La soupière blanche bien couverte fait le gros ventre sur la table, Josillon s’établit d’un côté, et signifie à la Jeanne-Antoine d’en faire autant de l’autre ; puis il découvre d’un air grave la soupière, d’où part brusquement une superbe colonne de vapeur qui va heurter le plafond et s’évanouit en retombant en parapluie, comme un feu d’artifice. La soupière est remplie jusqu’au bord ; dans le milieu surgit une dernière pochée de quartiers de raves et de pommes de terre que les larges tranches de pain dilatées par le bouillon empochent de couler à fond.

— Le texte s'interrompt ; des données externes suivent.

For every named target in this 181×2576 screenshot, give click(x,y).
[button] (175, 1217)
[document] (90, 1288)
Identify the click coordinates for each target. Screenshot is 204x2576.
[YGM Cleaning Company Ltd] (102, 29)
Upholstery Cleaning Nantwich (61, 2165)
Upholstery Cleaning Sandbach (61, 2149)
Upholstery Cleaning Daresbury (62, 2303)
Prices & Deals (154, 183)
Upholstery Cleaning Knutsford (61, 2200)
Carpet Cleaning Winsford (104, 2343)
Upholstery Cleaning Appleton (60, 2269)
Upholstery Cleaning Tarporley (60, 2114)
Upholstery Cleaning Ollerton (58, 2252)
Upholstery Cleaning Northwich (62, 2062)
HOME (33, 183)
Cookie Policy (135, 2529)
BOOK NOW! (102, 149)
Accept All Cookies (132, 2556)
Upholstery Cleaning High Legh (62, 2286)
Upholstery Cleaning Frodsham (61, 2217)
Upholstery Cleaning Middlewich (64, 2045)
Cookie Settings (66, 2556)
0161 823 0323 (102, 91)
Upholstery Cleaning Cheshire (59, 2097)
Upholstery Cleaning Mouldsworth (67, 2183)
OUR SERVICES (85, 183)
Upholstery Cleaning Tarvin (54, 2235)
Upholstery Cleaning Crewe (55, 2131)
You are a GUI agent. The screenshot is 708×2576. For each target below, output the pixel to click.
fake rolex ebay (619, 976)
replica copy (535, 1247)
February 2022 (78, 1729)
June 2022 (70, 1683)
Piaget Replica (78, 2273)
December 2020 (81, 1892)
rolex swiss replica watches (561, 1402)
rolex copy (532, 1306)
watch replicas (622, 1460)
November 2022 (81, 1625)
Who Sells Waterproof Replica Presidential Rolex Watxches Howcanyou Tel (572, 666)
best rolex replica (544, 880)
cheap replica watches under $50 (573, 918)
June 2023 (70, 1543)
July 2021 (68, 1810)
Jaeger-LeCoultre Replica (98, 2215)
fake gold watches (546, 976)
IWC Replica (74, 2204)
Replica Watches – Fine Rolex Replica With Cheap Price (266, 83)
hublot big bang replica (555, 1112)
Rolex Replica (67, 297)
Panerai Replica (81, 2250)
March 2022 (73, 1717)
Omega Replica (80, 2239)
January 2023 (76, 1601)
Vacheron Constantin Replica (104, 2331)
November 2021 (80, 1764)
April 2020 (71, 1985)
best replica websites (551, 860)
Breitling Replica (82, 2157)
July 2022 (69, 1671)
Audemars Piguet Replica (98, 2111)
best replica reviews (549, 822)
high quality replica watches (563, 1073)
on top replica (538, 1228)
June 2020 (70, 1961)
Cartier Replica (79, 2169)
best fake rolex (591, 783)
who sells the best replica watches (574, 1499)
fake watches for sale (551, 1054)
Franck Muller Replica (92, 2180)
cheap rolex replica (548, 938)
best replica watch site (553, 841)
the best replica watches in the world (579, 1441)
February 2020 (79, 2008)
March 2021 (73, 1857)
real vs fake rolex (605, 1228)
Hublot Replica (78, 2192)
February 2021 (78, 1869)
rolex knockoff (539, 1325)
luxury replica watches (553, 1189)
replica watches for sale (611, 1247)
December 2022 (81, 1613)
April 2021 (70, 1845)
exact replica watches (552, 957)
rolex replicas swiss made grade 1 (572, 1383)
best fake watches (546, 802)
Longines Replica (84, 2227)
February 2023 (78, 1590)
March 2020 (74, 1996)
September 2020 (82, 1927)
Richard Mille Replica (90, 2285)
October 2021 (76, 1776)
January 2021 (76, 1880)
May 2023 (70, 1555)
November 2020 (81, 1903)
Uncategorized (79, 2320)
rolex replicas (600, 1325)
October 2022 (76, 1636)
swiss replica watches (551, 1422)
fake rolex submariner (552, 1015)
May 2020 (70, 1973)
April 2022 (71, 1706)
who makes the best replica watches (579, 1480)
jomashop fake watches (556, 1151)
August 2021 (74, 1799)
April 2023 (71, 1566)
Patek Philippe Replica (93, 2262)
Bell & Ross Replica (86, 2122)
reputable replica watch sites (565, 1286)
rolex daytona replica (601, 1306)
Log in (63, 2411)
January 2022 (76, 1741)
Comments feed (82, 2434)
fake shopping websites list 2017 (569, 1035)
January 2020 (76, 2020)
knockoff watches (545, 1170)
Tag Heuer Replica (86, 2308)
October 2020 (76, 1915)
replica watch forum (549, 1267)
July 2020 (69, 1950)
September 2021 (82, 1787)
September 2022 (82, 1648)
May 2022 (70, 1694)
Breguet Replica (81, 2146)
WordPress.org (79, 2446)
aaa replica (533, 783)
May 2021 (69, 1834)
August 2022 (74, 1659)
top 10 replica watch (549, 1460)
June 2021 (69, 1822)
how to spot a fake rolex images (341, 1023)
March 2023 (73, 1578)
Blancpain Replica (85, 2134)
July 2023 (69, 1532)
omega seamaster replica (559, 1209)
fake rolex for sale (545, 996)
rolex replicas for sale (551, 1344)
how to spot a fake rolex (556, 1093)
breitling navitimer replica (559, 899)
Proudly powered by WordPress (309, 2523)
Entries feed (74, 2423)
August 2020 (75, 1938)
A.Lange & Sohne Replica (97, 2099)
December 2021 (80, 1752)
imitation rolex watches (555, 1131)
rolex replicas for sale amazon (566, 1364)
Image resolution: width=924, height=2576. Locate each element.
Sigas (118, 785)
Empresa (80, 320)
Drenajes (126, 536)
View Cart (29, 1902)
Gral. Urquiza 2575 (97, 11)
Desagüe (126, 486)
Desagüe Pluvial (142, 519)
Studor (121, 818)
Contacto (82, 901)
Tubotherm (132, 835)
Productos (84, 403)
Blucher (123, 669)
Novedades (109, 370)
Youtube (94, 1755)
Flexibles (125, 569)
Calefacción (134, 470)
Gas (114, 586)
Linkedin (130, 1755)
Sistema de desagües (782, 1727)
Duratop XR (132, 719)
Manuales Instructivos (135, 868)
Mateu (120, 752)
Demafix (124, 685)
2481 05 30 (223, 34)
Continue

— Mais, pour l’amour de Dieu, que faites-vous donc là, Jeanne-Antoine ? s’écrie Josillon dès que chacun est servi. Est-ce que vous avez peur que votre assiette enfonce la table ?

Jeu[1] ! elle mange sur ses genoux, la Jeanne-Antoine.

— Mais, oui, mam’zelle Fifine ; je ne suis pas habituée à manger à table, moi. Ah bien oui ! chez nous, les femmes ne s’y mettent qu’une fois par an, le jour de la fête, pour trinquer avec les fêtiers[2].

— Jeanne-Antoine, vous êtes aujourd’hui chez Josillon, et chez Josillon on ne mange pas sur ses genoux.

— Allons, mon Dieu, puisque vous l’exigez… Qui est maître est maître.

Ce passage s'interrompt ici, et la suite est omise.